**TASK DESCRIPTION**
Every single entry that follows is to be retyped exactly.

[INPUT RECORDS — start]

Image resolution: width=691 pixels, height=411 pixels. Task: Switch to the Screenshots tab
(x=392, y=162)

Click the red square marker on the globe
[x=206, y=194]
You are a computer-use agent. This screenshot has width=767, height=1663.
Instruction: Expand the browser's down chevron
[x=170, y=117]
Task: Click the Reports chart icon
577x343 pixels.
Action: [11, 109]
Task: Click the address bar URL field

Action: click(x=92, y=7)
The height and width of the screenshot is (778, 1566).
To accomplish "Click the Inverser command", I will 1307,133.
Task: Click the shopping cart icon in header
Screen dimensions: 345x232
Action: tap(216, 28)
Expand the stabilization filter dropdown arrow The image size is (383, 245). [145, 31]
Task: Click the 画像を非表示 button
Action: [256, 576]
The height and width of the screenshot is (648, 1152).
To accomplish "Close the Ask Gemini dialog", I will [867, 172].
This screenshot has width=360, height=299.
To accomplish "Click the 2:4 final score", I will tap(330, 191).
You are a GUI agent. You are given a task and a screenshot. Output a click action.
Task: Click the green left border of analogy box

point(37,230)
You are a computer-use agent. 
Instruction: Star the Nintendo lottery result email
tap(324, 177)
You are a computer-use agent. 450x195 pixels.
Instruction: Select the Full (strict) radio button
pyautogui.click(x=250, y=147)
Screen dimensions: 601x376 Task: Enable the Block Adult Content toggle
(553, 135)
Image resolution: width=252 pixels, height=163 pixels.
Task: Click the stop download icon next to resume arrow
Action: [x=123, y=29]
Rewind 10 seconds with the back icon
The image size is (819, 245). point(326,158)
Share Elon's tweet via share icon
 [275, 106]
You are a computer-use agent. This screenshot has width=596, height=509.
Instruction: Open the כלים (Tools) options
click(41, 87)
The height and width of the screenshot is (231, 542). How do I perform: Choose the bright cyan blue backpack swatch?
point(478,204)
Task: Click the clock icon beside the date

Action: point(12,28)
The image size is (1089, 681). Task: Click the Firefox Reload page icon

[INPUT RECORDS — finish]

**RESULT OF THE EXERCISE**
Image resolution: width=691 pixels, height=411 pixels. Task: Switch to the Screenshots tab
(x=392, y=162)

Click the red square marker on the globe
[x=206, y=194]
You are a computer-use agent. This screenshot has width=767, height=1663.
Instruction: Expand the browser's down chevron
[x=170, y=117]
Task: Click the Reports chart icon
577x343 pixels.
Action: [11, 109]
Task: Click the address bar URL field

Action: click(x=92, y=7)
The height and width of the screenshot is (778, 1566).
To accomplish "Click the Inverser command", I will 1307,133.
Task: Click the shopping cart icon in header
Screen dimensions: 345x232
Action: tap(216, 28)
Expand the stabilization filter dropdown arrow The image size is (383, 245). [145, 31]
Task: Click the 画像を非表示 button
Action: [256, 576]
The height and width of the screenshot is (648, 1152).
To accomplish "Close the Ask Gemini dialog", I will [867, 172].
This screenshot has width=360, height=299.
To accomplish "Click the 2:4 final score", I will tap(330, 191).
You are a GUI agent. You are given a task and a screenshot. Output a click action.
Task: Click the green left border of analogy box

point(37,230)
You are a computer-use agent. 
Instruction: Star the Nintendo lottery result email
tap(324, 177)
You are a computer-use agent. 450x195 pixels.
Instruction: Select the Full (strict) radio button
pyautogui.click(x=250, y=147)
Screen dimensions: 601x376 Task: Enable the Block Adult Content toggle
(553, 135)
Image resolution: width=252 pixels, height=163 pixels.
Task: Click the stop download icon next to resume arrow
Action: [x=123, y=29]
Rewind 10 seconds with the back icon
The image size is (819, 245). point(326,158)
Share Elon's tweet via share icon
 [275, 106]
You are a computer-use agent. This screenshot has width=596, height=509.
Instruction: Open the כלים (Tools) options
click(41, 87)
The height and width of the screenshot is (231, 542). How do I perform: Choose the bright cyan blue backpack swatch?
point(478,204)
Task: Click the clock icon beside the date

Action: point(12,28)
The image size is (1089, 681). Task: Click the Firefox Reload page icon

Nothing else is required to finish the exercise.